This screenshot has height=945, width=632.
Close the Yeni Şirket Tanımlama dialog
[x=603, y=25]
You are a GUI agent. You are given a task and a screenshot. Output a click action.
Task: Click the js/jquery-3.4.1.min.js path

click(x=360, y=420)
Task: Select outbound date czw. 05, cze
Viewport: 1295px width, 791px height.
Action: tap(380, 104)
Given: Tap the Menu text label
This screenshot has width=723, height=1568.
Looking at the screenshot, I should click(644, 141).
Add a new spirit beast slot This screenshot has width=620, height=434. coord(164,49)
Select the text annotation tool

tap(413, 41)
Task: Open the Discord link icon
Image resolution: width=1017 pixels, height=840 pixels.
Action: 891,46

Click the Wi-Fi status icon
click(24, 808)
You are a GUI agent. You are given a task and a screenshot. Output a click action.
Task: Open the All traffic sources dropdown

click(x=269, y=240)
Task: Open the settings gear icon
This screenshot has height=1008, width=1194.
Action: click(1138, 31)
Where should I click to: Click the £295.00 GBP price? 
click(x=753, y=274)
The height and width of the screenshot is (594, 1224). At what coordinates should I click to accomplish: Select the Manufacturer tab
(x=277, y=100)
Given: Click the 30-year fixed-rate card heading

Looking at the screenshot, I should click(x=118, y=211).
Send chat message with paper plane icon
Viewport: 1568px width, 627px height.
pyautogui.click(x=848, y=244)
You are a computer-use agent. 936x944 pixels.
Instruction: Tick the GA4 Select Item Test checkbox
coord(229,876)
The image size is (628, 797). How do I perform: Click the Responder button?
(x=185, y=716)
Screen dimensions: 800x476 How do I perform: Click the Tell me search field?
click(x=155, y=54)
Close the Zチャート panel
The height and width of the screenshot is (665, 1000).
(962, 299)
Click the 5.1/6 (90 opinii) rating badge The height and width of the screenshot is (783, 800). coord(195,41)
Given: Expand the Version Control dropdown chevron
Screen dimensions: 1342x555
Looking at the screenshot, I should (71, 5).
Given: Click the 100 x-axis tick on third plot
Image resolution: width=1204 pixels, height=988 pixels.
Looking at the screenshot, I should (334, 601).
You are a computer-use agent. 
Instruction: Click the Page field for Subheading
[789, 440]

* **Goal**:
Return all of the entries above word for word, leaving nothing out and changing nothing.

* **Written answer**:
This screenshot has height=945, width=632.
Close the Yeni Şirket Tanımlama dialog
[x=603, y=25]
You are a GUI agent. You are given a task and a screenshot. Output a click action.
Task: Click the js/jquery-3.4.1.min.js path

click(x=360, y=420)
Task: Select outbound date czw. 05, cze
Viewport: 1295px width, 791px height.
Action: tap(380, 104)
Given: Tap the Menu text label
This screenshot has width=723, height=1568.
Looking at the screenshot, I should click(644, 141).
Add a new spirit beast slot This screenshot has width=620, height=434. coord(164,49)
Select the text annotation tool

tap(413, 41)
Task: Open the Discord link icon
Image resolution: width=1017 pixels, height=840 pixels.
Action: 891,46

Click the Wi-Fi status icon
click(24, 808)
You are a GUI agent. You are given a task and a screenshot. Output a click action.
Task: Open the All traffic sources dropdown

click(x=269, y=240)
Task: Open the settings gear icon
This screenshot has height=1008, width=1194.
Action: click(1138, 31)
Where should I click to: Click the £295.00 GBP price? 
click(x=753, y=274)
The height and width of the screenshot is (594, 1224). At what coordinates should I click to accomplish: Select the Manufacturer tab
(x=277, y=100)
Given: Click the 30-year fixed-rate card heading

Looking at the screenshot, I should click(x=118, y=211).
Send chat message with paper plane icon
Viewport: 1568px width, 627px height.
pyautogui.click(x=848, y=244)
You are a computer-use agent. 936x944 pixels.
Instruction: Tick the GA4 Select Item Test checkbox
coord(229,876)
The image size is (628, 797). How do I perform: Click the Responder button?
(x=185, y=716)
Screen dimensions: 800x476 How do I perform: Click the Tell me search field?
click(x=155, y=54)
Close the Zチャート panel
The height and width of the screenshot is (665, 1000).
(962, 299)
Click the 5.1/6 (90 opinii) rating badge The height and width of the screenshot is (783, 800). coord(195,41)
Given: Expand the Version Control dropdown chevron
Screen dimensions: 1342x555
Looking at the screenshot, I should (71, 5).
Given: Click the 100 x-axis tick on third plot
Image resolution: width=1204 pixels, height=988 pixels.
Looking at the screenshot, I should (334, 601).
You are a computer-use agent. 
Instruction: Click the Page field for Subheading
[789, 440]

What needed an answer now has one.